WHAT TO PRODUCE: Although the entries contain pictures, copy only their text, exactly as written.

(Recorded data)
---
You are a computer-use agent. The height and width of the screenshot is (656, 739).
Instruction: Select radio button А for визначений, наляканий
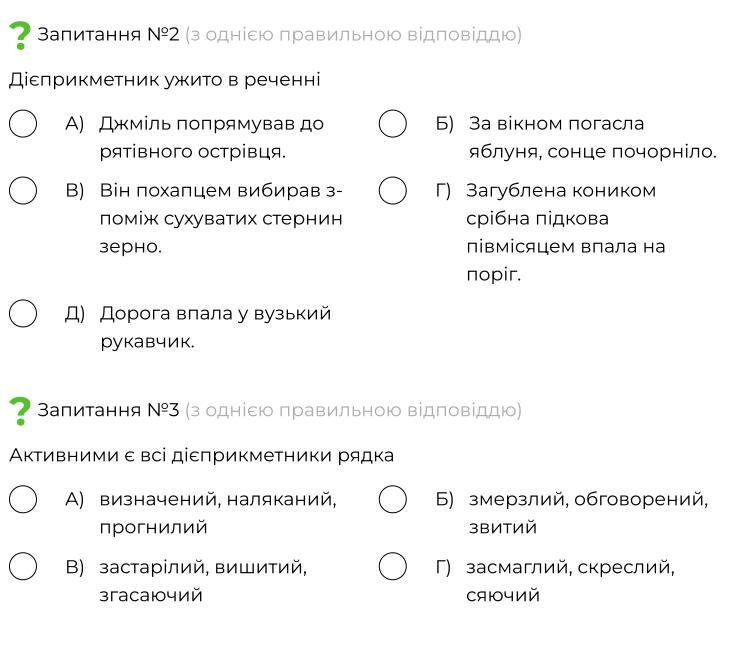(x=23, y=499)
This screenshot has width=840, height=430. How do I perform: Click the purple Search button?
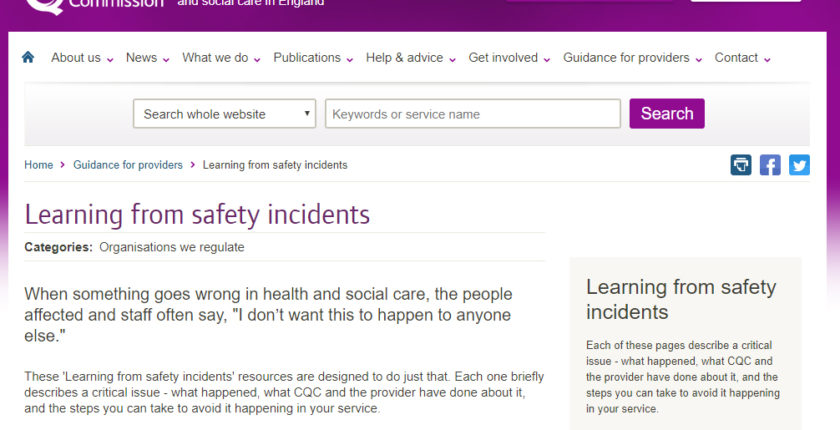click(667, 114)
---
SOLUTION:
You are a computer-use agent. The height and width of the screenshot is (656, 739).
Instruction: Select radio button А for визначений, наляканий
(x=23, y=499)
This screenshot has width=840, height=430. How do I perform: Click the purple Search button?
click(667, 114)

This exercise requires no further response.